──────── TEXT PROVIDED ────────
Pothana Base 300M

A 387M parameter LLaMA-style language model trained from scratch on Telugu text.

Named after Bammera Pothana, the celebrated 15th-century Telugu poet who authored the Andhra Maha Bhagavatamu.

Developed by Dvitva AI.

Model Details

Model pothana-base-300M
Architecture LLaMA (RoPE + SwiGLU + RMSNorm + GQA)
Parameters 387M (unique)
Hidden size 1024
Layers 30 unique (60 effective via weight sharing)
Attention heads 16 Q / 4 KV (Grouped Query Attention)
Intermediate size 2816
Context length 2048
Vocab size 48,000
Tokenizer SentencePiece Unigram (48K)
Training Single GPU, bf16 mixed precision
Developed by Dvitva AI

Quick Start

Using pipeline

from transformers import pipeline

pipe = pipeline("text-generation", model="dvitvaai/pothana-base-300M", trust_remote_code=True)
result = pipe("తెలుగు భాష", max_new_tokens=50, do_sample=True, temperature=0.8)
print(result[0]["generated_text"])

Note: trust_remote_code=True is required for the custom tokenizer that cleans up SentencePiece word boundary markers for readable output.

Manual loading

from transformers import AutoModelForCausalLM, AutoTokenizer
import torch

model = AutoModelForCausalLM.from_pretrained("dvitvaai/pothana-base-300M")
tokenizer = AutoTokenizer.from_pretrained("dvitvaai/pothana-base-300M", trust_remote_code=True)

text = "తెలుగు భాష చాలా అందమైనది"
inputs = tokenizer(text, return_tensors="pt")

with torch.no_grad():
    outputs = model.generate(
        **inputs,
        max_new_tokens=100,
        temperature=0.8,
        top_k=50,
        do_sample=True,
    )

print(tokenizer.decode(outputs[0], skip_special_tokens=True))

Tokenizer

This model uses a SentencePiece Unigram tokenizer with a 48K vocabulary, trained directly on Telugu text.

  • Handles raw Telugu text directly (no preprocessing needed)
──────── DATASET ────────
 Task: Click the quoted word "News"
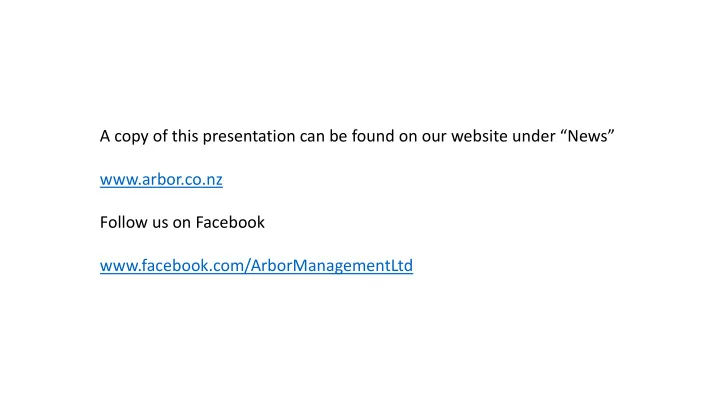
────────
──────── DATASET ────────
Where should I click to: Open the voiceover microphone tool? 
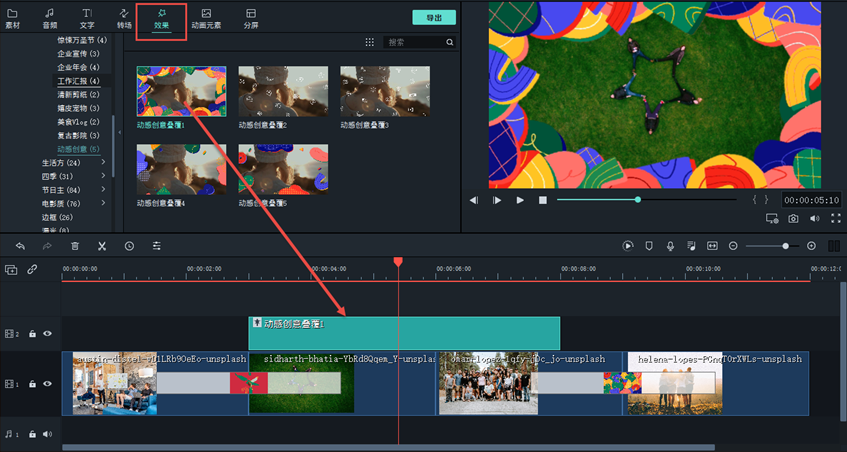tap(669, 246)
────────
» **EXERCISE OBJECTIVE**
Continue the Pothana Base 300M model description from the point where it stops, picking up right after its last bullet about the tokenizer.

» **FINAL RESULT**
  • Byte-fallback for out-of-vocabulary characters
  • Split digits for better number handling
  • NFKC normalization

Architecture

Key features:

  • Grouped Query Attention (GQA): 16 query heads, 4 KV heads — 4x KV cache reduction
  • Block-wise Weight Sharing: 30 unique blocks, each used twice = 60 effective layers (MobileLLM-LS)
  • SwiGLU MLP with 2816 intermediate size
  • RoPE positional encoding (theta=10000.0)
  • RMSNorm (no bias in any linear layer)

Training

  • Data: Telugu text corpus (Sangraha dataset)
  • Preprocessing: SentencePiece tokenization (raw text)
  • Optimizer: AdamW (lr=3e-4, weight_decay=0.1, beta1=0.9, beta2=0.95)
  • Schedule: WSD (Warmup-Stable-Decay)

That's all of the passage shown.